There are two variables $o_1$ and $o_2$.
$$ o_1 = w_{11}x_1 + w_{12}x_2 \\ o_2 = w_{21}x_1 + w_{22}x_2 $$
Then is it true that $\frac{\partial ({o_1+o_2})}{\partial o_1} = 1$?
However I'm a bit confused about this.
If that true, let's say $y=2x$ and $z=x+y$, does that mean $\frac{\partial z}{\partial x} = 1$ is also true?
Whenever you use partial differentiation, the coordinate system must be specified at the outset. Changes of variables must be handled by the multivariable chain rule.
Start by writing everything down as functions. If you have $f(\sigma_1,\sigma_2) = \sigma_1+\sigma_2$ then it's certainly the case that $\partial_{\sigma_1}f = 1.$ How you express this in terms of $x_1$ and $x_2$ is to write $$g(x_1,x_2)= f(\sigma_1(x_1,x_2),\sigma_2(x_1,x_2))$$ so that, say, $$ \frac{\partial}{\partial x_1}g(x_1,x_2) = \frac{\partial \sigma_1}{\partial{x_1}}\frac{\partial f}{\partial{\sigma_1}}+\frac{\partial \sigma_2}{\partial{x_1}}\frac{\partial f}{\partial{\sigma_2}}$$ where $\partial_{\sigma_1}f$ and $\partial_{\sigma_2}f$ are evaluated at $(\sigma_1(x_1,x_2),\sigma_2(x_1,x_2)).$
So in the case where $f(\sigma_1,\sigma_2) = \sigma_1+\sigma_2,$ the partial derivatives are both one and you should have $$ \frac{\partial}{\partial x_1}g(x_1,x_2) =\frac{\partial \sigma_1}{\partial{x_1}}+\frac{\partial \sigma_2}{\partial{x_1}}.$$
In your example, you say $z = x+y,$ which in my / your original notation corresponds to $f(\sigma_1,\sigma_2) = \sigma_1 +\sigma_2$. And then you say $y= 2x,$ which means we're taking $\sigma_1(x,y) = x$ and $\sigma_2(x,y) = 2x.$ (note this is not a change of variables, but the above all still holds.) So the formula gives $\partial_x g(x,y) = 3,$ not 1.

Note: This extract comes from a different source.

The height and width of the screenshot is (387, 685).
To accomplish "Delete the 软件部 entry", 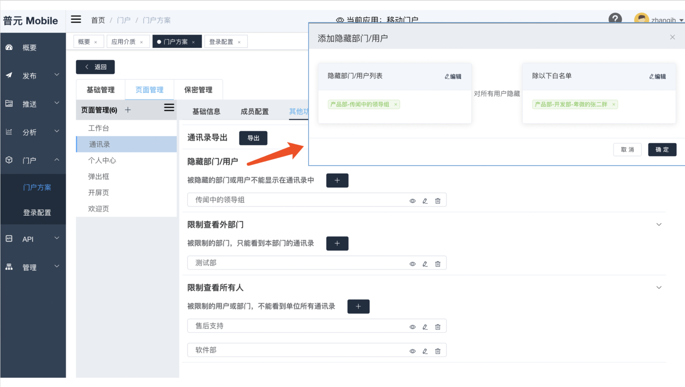I will pos(438,351).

(Note this could be come to the answer more easily by substituting $x$ and $y$ in at the outset and noting $g(x,y) = 3x,$ but the chain rule works in more general cases)
There are two cases :
$o_1$ and $o_2$ are independent, so
$\frac{\partial o_2}{\partial o_1}=0$
$o_2=\lambda o_1$ so $\frac{\partial o_2}{\partial o_1}=\lambda$.
for the second, we have $z=x+2x$ and $\frac{\partial z}{\partial x}=3$.